Ms Smith apologised "unreservedly'' for claiming the cost of films
Former home secretary Jacqui Smith has apologised in the House of Commons for breaching expenses rules.
She designated her sister's house in London, which she shares, as her "main home" and then claimed second home allowances on her Redditch family home.
A standards inquiry found that she "wrongly" designated her home but had followed officials' advice at the time.
Ms Smith said she accepted the findings and apologised to the Commons and to her constituents.
She will not have to repay any money as the standards committee ruled that "no further action" be taken.
The report was published on the same day hundreds of MPs have been receiving letters from Sir Thomas Legg, a former civil servant who has been carrying out an audit of all second homes expense claims made since 2004.
The six-month inquiry into Ms Smith by the Parliamentary Commissioner for Standards, John Lyon, was responding to two complaints - one that she had wrongly designated the London house belonging to her sister, at which she paid rent, as her main home.
The second related to the revelation that Ms Smith had claimed for pay-per-view films on her second homes allowance.
In the report Mr Lyon upheld both complaints and recommended Ms Smith apologise to the House of Commons for the home designation.
It said under previous rules she had been required to designate her London residence as her main home when she became a minister in July 1999.
Those rules changed in 2004 but Ms Smith left the London house - where she paid rent for sole use of a room and "shared use of the rest of the house" - as her designated "main home".
She should have exercised the discretion given in the rules to identify the residence she shared with her family in her constituency as her main home
She argued that as a busy minister she spent more time in London.
In June 2007 she sought confirmation from Commons officials that that was reasonable, given that her family was in Redditch but she spent most of her time in Westminster - and was told they agreed with her.
But the commissioner said that advice was "flawed" and Ms Smith could "have taken a broader view of her situation than she did" and taken into account the number of nights she spent at both properties.
That may have led her to conclude "that her main home, in the sense that most people understand the term, was the house that she shared with her family".
The definition of the main home of an MP is normally determined by where they spend the most nights.
Police evidence suggested that between 28 June 2007 and 31 March 2008 Ms Smith spent 26 more nights in Redditch than in London - her account had suggested it was only two.
Mr Lyon found she "should have identified her constituency home as her main home throughout the period covered by the complaint".
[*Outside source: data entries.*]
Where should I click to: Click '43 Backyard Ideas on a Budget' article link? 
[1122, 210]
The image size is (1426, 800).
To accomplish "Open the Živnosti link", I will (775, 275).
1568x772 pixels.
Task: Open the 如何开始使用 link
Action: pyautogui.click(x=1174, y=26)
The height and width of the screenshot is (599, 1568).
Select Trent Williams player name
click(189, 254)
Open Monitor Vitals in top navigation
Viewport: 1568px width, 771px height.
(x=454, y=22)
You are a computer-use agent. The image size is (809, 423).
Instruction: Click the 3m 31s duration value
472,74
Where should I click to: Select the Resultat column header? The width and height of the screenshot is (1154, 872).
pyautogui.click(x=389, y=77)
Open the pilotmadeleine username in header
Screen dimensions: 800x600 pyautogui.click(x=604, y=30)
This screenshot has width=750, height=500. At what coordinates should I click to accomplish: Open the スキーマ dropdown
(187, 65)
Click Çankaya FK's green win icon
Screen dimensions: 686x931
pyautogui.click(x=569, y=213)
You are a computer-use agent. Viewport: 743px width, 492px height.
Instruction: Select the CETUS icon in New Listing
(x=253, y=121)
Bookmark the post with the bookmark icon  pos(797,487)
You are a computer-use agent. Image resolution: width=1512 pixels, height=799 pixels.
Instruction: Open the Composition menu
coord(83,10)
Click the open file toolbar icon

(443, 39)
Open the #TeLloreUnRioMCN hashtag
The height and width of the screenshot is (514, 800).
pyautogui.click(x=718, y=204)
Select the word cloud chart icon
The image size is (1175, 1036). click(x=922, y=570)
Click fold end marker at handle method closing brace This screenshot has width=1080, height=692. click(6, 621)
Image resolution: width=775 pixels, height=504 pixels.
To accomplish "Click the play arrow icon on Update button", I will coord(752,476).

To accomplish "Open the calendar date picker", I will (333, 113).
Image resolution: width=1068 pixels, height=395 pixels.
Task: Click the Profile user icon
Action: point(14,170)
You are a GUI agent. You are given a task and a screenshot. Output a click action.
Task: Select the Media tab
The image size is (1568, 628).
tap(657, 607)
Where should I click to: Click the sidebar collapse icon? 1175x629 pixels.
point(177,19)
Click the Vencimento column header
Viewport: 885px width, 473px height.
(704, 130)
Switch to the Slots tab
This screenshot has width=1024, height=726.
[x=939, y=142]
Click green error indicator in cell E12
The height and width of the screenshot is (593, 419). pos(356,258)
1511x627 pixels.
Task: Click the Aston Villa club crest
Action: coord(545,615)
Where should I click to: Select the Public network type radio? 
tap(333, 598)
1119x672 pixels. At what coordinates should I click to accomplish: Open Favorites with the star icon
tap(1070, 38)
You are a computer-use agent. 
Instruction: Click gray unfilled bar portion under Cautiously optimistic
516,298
While he found her London home was "more than some sort of temporary room in a stranger's house" he concluded: "The gravitational pull in terms of family and property is, on the basis of all the evidence I have seen, Redditch and not London."
I am disappointed that this process has not led to a fairer set of conclusions
The Commons standards and privileges committee, which published the report, said the fact Ms Smith had sought and acted in accordance with advice from the House of Commons authorities was "a significant mitigating circumstance".
It also said it could not be established whether the taxpayer "is any worse or any better off" as a result of the way Ms Smith claimed her second homes expenses and recommended "no further action" be taken.
Ms Smith's husband's claim for an adult film was much reported at the time and was described by Ms Smith as "intensely embarrassing". But Mr Lyon said MPs must be careful that they only claim for the "minimum package" of TV services required for their Parliamentary duties.
It found she had made five claims over eight months for films and sporting events "over the basic subscription" and had not checked the documentation submitted in support of her claims.
Mr Lyon said "she clearly did not treat her claims with the care expected of all those who look for reimbursement from the public purse".
But it was accepted that she had paid back "a sum in excess" of the amount wrongly claimed and had apologised so they recommended no further action be taken.
In a written response to the inquiry Ms Smith said she was "disappointed that this process has not led to a fairer set of conclusions, based on objective and consistent application of the rules as they were at the time".
She said the report "appears to be heavily influenced by subjective judgements about my personal circumstances" and said commissioner's judgement differed from that of the Commons resources office "which advises members on how to comply with the rules".
In her statement to the Commons later she said Ms Smith told MPs she apologised "unreservedly" for claiming for pay-per-view films - money she has already paid and said was a mistake.
On the issue of her second home designation she said she was pleased it was recognised that her London home "was indeed a home" and said she had spent more nights in London than Redditch "for three of the four years in question".
"I have never flipped my designation and I only own one home. The committee recognised that there's no evidence that the taxpayer would be any worse or any better off as a result of me having made a different decision."
But she said: "I accept the committee's conclusion and I therefore apologise to the House."